## PROBLEM TO SOLVE
Return, unchanged, the stretch of items from the line that contains "Enable the Salads category checkbox" through the line that contains "Open the Reset", including both of those lines.

## RECORDED INFORMATION

● ● ● ●

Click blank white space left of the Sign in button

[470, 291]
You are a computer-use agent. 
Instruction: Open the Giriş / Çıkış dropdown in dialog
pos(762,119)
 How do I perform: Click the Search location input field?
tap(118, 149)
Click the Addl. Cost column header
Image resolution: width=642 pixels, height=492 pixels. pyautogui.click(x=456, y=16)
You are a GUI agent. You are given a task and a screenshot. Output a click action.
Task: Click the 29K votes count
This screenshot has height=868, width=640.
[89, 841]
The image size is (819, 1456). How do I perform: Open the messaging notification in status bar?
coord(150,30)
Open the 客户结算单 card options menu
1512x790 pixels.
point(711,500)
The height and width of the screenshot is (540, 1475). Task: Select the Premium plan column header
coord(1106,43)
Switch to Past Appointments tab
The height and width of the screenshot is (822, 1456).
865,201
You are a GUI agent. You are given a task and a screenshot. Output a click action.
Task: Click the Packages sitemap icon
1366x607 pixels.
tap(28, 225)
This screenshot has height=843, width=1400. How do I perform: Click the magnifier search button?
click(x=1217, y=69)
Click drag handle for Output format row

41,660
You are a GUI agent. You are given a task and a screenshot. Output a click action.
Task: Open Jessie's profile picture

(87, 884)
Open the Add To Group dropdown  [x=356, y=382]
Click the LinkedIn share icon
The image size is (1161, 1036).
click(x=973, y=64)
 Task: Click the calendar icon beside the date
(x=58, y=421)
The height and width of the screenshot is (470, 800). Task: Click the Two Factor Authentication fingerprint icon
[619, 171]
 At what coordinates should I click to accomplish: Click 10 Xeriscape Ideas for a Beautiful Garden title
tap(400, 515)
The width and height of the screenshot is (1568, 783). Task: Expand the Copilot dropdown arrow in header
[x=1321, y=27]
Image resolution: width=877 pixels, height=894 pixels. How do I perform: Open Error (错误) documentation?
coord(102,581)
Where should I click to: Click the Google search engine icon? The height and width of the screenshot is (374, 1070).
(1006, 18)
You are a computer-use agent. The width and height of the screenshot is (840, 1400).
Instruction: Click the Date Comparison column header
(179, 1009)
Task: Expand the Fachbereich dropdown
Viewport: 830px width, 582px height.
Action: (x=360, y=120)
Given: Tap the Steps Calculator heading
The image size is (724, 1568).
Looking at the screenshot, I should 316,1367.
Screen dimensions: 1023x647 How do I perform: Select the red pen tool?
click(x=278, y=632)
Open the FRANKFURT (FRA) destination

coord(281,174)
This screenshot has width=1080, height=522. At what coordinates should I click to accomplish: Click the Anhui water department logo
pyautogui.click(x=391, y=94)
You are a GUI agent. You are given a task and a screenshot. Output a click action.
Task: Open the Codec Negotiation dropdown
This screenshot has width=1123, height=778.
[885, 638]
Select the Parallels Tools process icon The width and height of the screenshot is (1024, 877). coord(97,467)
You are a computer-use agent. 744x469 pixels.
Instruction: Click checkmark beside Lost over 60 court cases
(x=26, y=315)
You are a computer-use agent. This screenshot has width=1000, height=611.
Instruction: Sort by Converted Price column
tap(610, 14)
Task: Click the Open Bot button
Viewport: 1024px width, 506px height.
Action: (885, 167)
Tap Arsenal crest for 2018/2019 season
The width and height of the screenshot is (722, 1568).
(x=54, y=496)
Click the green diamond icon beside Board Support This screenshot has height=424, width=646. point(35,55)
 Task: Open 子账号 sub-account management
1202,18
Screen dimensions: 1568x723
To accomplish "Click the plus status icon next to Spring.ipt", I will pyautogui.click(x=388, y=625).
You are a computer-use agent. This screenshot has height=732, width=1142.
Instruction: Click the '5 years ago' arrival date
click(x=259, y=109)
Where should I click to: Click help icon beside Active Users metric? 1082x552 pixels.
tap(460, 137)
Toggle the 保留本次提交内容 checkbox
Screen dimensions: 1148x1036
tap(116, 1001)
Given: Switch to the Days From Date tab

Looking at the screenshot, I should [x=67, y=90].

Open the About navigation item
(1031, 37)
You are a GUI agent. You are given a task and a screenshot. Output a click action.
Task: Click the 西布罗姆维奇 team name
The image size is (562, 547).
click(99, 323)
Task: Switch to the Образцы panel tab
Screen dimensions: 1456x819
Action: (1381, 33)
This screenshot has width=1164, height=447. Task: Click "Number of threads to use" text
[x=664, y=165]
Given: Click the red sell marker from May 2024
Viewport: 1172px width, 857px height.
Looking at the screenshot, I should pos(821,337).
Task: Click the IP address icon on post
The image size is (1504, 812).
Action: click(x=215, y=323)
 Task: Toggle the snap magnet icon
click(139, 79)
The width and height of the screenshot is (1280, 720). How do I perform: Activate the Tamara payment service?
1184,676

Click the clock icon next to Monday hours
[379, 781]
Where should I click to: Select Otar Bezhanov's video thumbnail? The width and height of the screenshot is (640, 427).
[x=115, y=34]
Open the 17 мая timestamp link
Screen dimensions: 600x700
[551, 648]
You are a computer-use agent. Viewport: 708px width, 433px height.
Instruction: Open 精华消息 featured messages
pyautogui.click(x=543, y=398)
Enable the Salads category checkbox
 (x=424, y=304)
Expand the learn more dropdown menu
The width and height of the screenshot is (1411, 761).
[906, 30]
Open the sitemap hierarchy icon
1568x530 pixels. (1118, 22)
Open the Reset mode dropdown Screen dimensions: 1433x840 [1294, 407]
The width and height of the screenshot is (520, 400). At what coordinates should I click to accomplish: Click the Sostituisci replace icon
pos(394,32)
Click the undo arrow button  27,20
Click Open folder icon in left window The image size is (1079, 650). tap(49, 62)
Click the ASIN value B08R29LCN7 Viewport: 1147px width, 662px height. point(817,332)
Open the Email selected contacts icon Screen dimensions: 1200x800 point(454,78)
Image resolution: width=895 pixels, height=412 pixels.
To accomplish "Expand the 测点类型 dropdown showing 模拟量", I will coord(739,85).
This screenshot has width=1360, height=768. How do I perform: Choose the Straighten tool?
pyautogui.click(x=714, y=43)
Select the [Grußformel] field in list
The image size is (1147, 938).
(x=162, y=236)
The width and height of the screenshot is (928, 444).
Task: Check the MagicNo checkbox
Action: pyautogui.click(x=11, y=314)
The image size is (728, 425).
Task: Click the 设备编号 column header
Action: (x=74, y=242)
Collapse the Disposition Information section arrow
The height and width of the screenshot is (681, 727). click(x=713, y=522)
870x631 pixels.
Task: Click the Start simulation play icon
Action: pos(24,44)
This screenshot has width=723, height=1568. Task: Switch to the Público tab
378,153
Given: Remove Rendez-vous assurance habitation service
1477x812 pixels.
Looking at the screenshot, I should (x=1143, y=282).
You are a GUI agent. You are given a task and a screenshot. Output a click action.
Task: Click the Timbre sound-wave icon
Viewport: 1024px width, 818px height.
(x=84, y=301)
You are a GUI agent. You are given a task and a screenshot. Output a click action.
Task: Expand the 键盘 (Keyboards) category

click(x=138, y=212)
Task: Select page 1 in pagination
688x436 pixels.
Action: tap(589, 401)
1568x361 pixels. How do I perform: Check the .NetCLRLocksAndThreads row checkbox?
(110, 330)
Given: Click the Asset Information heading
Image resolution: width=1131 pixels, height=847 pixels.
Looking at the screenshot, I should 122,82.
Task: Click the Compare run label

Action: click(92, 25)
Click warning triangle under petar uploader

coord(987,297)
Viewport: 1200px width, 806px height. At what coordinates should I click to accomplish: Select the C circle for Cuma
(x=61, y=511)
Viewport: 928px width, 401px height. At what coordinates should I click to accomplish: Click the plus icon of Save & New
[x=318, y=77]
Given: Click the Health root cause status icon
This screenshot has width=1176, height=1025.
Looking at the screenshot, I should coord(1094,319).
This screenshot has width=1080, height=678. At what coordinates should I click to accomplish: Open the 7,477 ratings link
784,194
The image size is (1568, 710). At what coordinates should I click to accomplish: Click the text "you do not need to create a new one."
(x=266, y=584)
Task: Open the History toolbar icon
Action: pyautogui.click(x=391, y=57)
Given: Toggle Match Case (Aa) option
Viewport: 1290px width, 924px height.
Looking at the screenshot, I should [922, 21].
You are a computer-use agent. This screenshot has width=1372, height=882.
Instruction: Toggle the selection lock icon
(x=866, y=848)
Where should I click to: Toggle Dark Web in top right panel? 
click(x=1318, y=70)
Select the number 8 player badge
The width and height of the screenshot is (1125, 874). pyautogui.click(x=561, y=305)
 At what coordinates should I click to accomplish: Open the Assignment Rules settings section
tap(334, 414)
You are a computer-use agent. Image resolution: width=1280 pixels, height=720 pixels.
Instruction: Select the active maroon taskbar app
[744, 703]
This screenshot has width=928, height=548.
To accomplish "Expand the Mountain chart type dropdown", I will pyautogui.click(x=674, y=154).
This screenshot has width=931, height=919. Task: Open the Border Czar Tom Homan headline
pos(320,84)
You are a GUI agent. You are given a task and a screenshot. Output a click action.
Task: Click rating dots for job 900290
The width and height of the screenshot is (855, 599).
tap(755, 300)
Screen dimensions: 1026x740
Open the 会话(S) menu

● ● ● ●

## CORRECT RESPONSE
Enable the Salads category checkbox
 (x=424, y=304)
Expand the learn more dropdown menu
The width and height of the screenshot is (1411, 761).
[906, 30]
Open the sitemap hierarchy icon
1568x530 pixels. (1118, 22)
Open the Reset mode dropdown Screen dimensions: 1433x840 [1294, 407]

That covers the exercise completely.